Running any business means you will continually encounter change. From market dynamics to growing pains, your career – and your company – never truly stand still.
For conventional employees, this change can be easy to ignore. You have defined duties, fixed working hours, and on a normal day it might feel like not much is different.
The same is not true for entrepreneurs. If you’re trying to build a business, standing still is synonymous with going backwards. You need to embrace change on an ongoing basis, grab a hold of the opportunities it presents to you, and steer its trajectory ever upwards.
In this article I’ll share some of my own insights from building my video marketing agency, Stada Media, and how I dealt with the rapid pace of change during the early growth phase.
Why you shouldn’t fear change
Change itself can be scary in many parts of life. Often change represents an ending, or some other unwelcome event outside of our control.
In business there are positive and negative changes (and in some cases, neutral changes). You can anticipate some of these and mitigate their impact but in the end, what defines you as an entrepreneur is how you respond to the changes you can’t avoid.
This starts with how you perceive change. Instead of fighting change, embrace it. Recognise that in every change, there is an opportunity: a chance to grow, to become more robust, or to bounce back stronger from a negative impact.
Remember that when you’re launching a business, change is something you should be looking for. Stability is a long-term goal too – change is not the same as chaos – but you should always be looking for ways to make progress.
What is change?
Let’s take a moment to understand what change actually is. For change to happen, you need three things:
- A starting point
- A (different) end point
- A passage of time
No change is instantaneous – it takes time, so if you’re trying to make change happen, you need to give it time too.
Equally, if time passes and you’re still where you were, nothing has changed. It takes an external force – either from you, or from a third party – to make change happen.
Remembering these simple principles can help you to cope with change and even to guide it in the direction you want, by exerting some force on it and allowing time for that to take effect.
Fast and constant change
You can think of the rate of change as being the size of change, divided by the time taken. A big change that takes a very long time is still ‘slow’ change overall, whereas a small change in a very short space of time could still be quite ‘fast’.
It’s often the case that the fastest change occurs in the early days of a new business. A lot of different things are changing all at once, you’re building an entire workforce from scratch, setting up your supply chain and finding your market niche.
Careful planning can help – this is why you should have a business plan – but either way, a lot is going to change in a short amount of time as your new venture finds its feet.
This is a running theme in my Diary of an Entrepreneur podcast, where I address some of the growing pains I encountered when taking Stada Media from a new start-up, to moving offices, managing my workforce and setting ambitious revenue goals.
Don’t neglect slow change
Fast change can deliver rapid results, and being able to pivot when the market demands it is crucial to ongoing survival. But slow, incremental change can build to deliver massive return on investment, so always have a long-term plan in place for those slower goals.
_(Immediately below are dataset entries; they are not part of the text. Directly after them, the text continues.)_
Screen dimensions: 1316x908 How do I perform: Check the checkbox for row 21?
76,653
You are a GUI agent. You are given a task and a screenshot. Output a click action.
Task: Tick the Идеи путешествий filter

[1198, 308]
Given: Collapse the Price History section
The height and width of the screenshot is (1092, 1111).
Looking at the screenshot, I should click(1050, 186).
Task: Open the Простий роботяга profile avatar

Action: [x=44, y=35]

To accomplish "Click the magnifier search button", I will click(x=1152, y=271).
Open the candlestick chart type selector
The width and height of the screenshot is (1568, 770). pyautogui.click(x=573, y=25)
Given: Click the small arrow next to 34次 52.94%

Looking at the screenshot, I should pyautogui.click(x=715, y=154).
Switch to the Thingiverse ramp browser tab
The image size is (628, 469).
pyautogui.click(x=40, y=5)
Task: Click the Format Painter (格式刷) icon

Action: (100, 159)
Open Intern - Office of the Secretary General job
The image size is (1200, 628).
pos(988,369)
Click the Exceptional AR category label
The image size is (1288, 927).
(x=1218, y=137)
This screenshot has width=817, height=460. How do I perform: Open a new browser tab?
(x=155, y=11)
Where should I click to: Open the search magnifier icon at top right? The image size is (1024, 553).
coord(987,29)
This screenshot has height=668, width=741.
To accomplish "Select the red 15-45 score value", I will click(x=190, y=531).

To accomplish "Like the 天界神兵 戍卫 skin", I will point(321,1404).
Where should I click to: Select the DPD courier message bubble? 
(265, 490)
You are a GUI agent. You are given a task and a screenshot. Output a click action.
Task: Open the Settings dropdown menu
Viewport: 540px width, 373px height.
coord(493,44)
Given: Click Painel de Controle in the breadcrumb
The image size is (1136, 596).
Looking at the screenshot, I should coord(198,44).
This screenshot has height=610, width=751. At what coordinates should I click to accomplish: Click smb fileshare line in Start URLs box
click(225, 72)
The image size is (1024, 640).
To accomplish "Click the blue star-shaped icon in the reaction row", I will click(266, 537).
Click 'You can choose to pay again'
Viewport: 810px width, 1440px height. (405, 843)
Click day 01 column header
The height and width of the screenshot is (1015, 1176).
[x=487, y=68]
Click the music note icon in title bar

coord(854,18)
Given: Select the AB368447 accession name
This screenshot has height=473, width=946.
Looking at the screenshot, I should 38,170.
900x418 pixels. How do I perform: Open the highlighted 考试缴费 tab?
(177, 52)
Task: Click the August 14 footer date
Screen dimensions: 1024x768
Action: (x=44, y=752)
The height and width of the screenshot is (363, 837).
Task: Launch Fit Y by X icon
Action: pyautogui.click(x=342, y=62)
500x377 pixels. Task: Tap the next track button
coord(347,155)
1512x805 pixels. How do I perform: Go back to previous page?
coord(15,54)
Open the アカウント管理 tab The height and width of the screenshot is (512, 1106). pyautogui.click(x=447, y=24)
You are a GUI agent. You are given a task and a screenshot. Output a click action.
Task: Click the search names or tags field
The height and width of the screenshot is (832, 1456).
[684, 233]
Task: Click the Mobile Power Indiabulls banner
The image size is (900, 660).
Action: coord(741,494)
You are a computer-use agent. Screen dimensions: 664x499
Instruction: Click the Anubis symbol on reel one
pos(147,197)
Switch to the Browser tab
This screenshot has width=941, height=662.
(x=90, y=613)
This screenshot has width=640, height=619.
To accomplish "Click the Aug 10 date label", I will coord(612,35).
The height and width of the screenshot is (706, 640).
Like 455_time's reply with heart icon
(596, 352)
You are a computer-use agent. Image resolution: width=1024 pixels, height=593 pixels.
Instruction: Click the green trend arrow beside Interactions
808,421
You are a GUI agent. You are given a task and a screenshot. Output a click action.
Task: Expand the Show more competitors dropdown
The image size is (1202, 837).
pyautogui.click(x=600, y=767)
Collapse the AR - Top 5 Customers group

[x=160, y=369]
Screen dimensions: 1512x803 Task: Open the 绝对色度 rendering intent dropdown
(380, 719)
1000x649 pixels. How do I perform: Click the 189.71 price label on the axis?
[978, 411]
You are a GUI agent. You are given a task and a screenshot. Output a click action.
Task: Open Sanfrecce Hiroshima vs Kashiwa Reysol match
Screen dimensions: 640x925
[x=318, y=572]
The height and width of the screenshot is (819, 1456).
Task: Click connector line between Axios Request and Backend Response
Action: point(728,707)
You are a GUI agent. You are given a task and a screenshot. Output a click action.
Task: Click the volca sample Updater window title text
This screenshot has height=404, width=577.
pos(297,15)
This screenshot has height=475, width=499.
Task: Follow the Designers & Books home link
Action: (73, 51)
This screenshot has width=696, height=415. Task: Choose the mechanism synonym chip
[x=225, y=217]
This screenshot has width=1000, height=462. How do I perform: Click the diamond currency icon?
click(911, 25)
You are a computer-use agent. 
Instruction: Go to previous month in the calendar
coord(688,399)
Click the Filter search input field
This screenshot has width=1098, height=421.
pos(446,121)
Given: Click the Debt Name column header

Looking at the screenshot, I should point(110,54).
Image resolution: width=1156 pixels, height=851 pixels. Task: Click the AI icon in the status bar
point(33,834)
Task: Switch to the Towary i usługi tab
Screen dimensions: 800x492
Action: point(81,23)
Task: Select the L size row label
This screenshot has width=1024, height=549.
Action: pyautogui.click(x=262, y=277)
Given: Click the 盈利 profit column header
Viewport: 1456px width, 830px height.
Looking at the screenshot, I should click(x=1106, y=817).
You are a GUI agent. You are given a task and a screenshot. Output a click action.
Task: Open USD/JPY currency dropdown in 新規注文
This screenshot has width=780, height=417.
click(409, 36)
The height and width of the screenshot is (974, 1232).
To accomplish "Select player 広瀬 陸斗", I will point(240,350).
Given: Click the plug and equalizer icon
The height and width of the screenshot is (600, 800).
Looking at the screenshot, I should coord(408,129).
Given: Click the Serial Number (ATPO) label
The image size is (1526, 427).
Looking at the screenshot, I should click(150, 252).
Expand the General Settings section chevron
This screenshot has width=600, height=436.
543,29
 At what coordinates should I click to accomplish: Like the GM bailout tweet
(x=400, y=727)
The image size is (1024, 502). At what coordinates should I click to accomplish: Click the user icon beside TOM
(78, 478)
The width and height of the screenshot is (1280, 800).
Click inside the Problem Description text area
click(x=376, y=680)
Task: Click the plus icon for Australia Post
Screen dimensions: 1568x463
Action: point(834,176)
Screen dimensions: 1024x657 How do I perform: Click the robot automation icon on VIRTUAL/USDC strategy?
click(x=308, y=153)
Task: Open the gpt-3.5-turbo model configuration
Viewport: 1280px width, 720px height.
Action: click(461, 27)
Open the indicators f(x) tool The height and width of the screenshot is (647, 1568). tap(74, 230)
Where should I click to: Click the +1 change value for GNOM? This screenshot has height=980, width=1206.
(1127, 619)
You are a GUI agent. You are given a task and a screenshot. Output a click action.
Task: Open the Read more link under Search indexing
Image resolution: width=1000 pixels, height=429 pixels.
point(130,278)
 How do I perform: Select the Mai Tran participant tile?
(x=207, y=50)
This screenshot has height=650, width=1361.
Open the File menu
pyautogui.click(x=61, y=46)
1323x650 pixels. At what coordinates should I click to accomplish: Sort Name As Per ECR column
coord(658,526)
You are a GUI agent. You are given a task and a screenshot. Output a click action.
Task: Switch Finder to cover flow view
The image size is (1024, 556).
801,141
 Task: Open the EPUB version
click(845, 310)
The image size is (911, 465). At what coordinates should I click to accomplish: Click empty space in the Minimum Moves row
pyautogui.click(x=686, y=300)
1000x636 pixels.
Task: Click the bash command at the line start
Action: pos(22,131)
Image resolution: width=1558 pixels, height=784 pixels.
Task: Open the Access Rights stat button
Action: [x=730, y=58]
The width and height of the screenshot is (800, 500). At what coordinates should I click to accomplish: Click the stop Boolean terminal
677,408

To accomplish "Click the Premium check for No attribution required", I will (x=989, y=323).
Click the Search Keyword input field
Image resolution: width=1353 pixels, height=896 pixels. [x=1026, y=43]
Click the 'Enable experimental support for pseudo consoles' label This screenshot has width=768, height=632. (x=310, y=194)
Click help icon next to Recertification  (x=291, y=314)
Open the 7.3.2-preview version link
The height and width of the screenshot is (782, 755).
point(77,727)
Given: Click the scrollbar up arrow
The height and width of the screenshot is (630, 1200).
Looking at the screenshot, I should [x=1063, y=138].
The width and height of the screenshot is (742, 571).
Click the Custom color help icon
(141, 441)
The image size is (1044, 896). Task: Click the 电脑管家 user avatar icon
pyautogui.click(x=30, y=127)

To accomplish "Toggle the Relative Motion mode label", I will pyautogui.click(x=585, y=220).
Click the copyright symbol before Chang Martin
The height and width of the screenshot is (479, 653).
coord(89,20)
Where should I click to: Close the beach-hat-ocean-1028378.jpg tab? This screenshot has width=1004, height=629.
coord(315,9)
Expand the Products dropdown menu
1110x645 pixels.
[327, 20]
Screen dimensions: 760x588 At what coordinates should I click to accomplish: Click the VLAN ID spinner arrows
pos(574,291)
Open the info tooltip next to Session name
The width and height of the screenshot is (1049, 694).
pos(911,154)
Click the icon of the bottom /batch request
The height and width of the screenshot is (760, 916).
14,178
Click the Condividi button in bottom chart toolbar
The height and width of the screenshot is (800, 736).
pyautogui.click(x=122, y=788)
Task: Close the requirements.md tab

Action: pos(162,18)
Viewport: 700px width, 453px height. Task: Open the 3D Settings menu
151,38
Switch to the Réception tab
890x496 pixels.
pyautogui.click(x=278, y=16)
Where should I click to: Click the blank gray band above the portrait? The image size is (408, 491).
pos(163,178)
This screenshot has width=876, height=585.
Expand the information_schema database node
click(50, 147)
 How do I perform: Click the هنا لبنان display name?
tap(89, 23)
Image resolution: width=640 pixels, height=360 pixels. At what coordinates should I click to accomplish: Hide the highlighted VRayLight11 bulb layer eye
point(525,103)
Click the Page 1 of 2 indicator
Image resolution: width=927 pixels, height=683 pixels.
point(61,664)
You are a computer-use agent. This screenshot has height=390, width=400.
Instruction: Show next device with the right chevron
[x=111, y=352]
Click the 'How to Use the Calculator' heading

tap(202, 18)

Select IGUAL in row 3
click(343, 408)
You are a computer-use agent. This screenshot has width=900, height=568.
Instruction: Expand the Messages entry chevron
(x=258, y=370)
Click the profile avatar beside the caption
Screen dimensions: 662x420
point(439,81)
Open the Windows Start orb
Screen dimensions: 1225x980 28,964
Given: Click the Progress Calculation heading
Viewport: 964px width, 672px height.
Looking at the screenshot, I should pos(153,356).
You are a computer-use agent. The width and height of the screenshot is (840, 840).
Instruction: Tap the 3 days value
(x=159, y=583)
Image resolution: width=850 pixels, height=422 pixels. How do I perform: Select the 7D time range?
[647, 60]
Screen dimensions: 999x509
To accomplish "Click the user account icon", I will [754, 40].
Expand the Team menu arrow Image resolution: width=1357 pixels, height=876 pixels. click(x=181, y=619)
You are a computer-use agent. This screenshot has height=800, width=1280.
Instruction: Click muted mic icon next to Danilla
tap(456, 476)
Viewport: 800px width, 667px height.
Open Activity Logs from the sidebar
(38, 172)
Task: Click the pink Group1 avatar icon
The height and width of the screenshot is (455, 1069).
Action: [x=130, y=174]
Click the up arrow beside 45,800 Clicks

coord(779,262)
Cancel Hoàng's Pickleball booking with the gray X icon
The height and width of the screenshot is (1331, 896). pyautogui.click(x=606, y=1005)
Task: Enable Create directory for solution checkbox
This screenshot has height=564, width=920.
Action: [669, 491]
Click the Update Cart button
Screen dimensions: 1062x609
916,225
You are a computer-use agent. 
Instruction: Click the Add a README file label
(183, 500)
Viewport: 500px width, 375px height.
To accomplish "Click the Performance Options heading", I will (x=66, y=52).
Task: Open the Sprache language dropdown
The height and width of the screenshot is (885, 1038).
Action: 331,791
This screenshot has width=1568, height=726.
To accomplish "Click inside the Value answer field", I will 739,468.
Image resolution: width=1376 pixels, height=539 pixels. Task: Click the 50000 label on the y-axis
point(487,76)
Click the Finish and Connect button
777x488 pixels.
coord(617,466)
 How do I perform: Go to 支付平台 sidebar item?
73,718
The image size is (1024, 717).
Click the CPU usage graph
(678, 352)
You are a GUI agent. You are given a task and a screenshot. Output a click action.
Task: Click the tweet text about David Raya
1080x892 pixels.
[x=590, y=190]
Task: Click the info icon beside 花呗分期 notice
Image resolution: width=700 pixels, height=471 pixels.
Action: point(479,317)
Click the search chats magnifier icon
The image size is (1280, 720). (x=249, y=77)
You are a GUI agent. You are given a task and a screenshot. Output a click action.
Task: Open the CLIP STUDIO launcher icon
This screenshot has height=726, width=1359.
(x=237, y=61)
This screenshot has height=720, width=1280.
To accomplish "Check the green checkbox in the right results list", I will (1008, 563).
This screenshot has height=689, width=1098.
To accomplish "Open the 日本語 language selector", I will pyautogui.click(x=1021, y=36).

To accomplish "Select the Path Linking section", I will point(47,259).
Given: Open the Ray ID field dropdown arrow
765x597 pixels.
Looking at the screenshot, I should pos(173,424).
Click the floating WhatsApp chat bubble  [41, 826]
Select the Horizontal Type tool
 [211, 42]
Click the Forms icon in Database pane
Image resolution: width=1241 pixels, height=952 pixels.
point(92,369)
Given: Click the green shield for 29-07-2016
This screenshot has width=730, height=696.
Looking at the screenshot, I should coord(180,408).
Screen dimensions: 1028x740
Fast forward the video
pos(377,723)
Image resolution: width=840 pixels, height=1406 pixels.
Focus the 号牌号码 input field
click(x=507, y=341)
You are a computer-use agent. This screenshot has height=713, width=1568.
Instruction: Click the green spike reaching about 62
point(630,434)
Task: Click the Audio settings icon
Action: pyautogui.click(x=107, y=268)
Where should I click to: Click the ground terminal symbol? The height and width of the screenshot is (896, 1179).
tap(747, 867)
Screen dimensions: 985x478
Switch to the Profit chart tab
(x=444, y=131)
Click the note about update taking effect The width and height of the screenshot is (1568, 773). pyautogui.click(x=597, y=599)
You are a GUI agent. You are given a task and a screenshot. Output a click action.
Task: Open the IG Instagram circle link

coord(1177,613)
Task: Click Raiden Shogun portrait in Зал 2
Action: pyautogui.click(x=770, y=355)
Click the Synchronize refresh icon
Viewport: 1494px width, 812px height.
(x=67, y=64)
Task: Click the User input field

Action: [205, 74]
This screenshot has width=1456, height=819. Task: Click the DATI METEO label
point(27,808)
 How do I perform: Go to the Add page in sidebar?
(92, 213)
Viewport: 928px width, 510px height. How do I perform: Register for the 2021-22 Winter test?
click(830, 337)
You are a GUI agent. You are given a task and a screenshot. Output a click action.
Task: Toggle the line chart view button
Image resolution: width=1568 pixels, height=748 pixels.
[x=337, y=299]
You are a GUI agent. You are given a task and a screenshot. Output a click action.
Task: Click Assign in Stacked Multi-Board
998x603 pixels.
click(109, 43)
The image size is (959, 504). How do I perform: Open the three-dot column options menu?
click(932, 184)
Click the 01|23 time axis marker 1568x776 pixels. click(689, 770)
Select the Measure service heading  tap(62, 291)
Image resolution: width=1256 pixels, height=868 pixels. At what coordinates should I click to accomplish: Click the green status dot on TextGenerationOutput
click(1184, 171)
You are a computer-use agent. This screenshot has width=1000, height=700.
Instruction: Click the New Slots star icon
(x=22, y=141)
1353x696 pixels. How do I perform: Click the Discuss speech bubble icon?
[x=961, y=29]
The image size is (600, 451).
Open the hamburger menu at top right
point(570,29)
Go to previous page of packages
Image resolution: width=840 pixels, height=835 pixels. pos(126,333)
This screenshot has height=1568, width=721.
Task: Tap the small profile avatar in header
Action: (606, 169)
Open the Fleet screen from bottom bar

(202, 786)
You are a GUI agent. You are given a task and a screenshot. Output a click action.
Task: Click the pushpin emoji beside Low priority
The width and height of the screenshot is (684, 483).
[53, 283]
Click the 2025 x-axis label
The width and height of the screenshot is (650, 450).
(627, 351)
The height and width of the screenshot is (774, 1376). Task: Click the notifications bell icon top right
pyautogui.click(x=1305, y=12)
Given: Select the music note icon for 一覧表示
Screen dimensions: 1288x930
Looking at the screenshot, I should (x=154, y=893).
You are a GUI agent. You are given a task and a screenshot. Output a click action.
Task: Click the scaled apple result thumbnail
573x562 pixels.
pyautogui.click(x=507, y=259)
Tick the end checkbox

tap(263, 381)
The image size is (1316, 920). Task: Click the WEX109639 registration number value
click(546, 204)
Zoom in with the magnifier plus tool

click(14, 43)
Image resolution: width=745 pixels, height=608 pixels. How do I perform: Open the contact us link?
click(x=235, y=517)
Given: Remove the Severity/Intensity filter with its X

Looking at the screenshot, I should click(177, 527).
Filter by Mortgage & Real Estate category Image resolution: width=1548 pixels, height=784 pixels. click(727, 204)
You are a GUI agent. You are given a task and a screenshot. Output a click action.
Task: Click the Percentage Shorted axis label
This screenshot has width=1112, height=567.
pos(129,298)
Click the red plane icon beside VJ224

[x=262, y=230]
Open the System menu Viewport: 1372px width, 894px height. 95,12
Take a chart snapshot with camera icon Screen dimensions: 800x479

Slow change can be harder to keep track of. You might be looking for relatively small trends over long periods of time, in quite erratic variables like website traffic, customer numbers, turnover, revenues and profits.
At the same time, slow change gives you longer to average out those values. So even though the margins for error may be larger, it should be possible to spot the upward trends you’re aiming for – or to identify if you’re not achieving those goals.
You won’t always see change coming. The way you cope with unexpected change – such as the loss of a key member of staff or a big client contract – can define your career as an entrepreneur even more than the way you deal with planned changes.
The COVID-19 pandemic is the perfect example of unforeseen change. The impact on businesses was very large and very fast, with some sectors hit more severely than others, but everyone affected to some degree.
Good leadership, combined with the ability to move into the lucrative new markets that appeared overnight, allowed some entrepreneurs to thrive while less adaptable businesses (both big and small) did not survive the periods of lockdown.
It’s worth noting that this did not necessarily mean exploiting consumers. Many businesses started selling face masks, hand sanitiser and other consumer-grade PPE at reasonable prices; it was just about responding quickly to the overnight demand.
What have we learned?
Let’s summarise what we’ve learned. Change isn’t always something you can foresee, but it is something you can plan for – and even something you can control, as part of your business plan.
Change is opportunity. Without it, things would stay the same. Growth is change, profit is change, even recruitment is a form of change. Learn to embrace the positive potential that this unlocks for your business.
Some change is fast, some change is slow. Big change in a short space of time is the fastest of all. You can use this to prioritise opportunities that offer you the quickest (and biggest) return on investment.
It’s not an either-or scenario. Capitalise on rapid change to deliver ROI, but remember to keep working towards the incremental gains and organic growth outlined in your business plan.
Everything changes, including people, businesses and market dynamics. By recognising this and reacting to constant change, you can avoid being left behind and make sure your business comes out on top after riding the wave.